◆ What the exercise asks:
Print nothing but the lines below starting at the line that holds "You are a computer-use" and ending at the line that holds "Instruction: Click the", including both, each exactly as written.

◆ Dataset extract:
-- Opening Marker --

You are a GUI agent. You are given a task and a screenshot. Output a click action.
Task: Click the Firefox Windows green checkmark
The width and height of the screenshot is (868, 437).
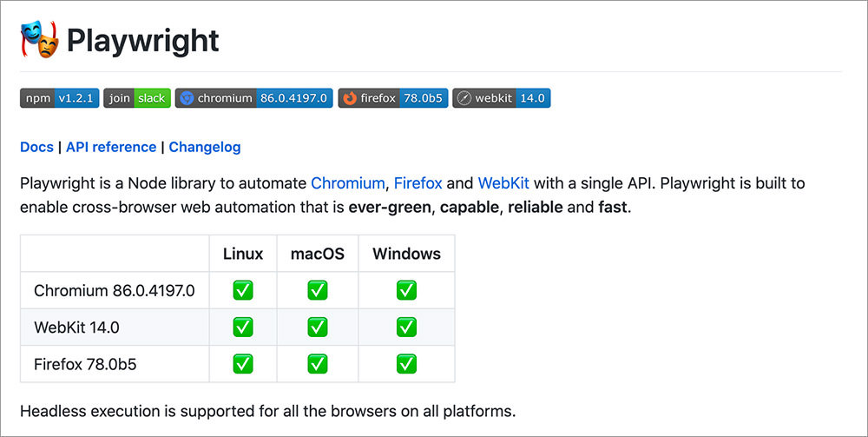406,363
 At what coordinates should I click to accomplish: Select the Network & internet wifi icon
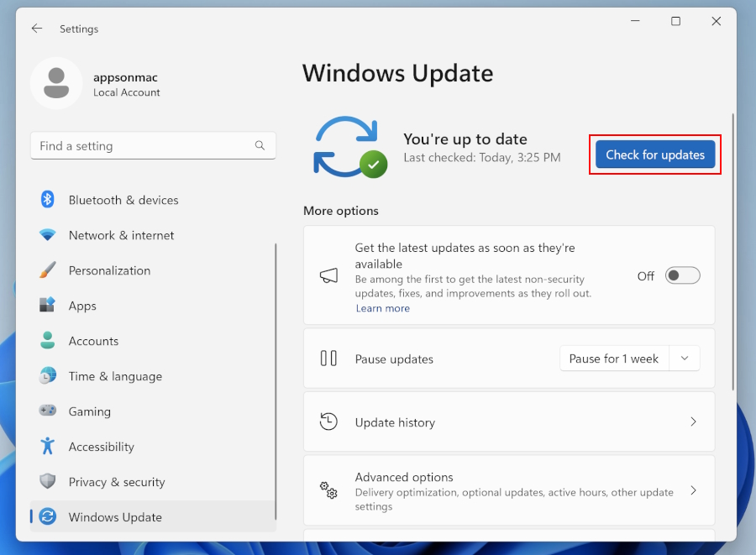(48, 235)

-- Closing Marker --
-- Opening Marker --

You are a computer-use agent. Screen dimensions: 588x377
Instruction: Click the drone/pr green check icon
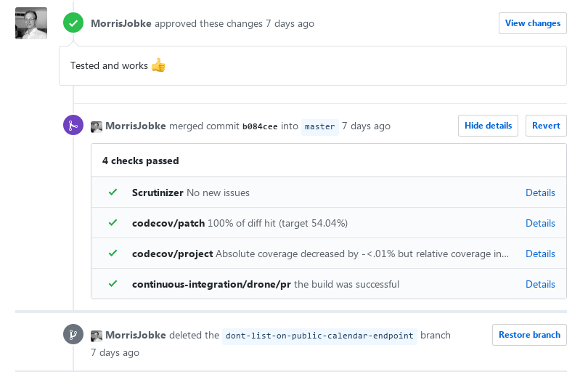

-- Closing Marker --

◆ Answer box:
You are a computer-use agent. Screen dimensions: 588x377
Instruction: Click the drone/pr green check icon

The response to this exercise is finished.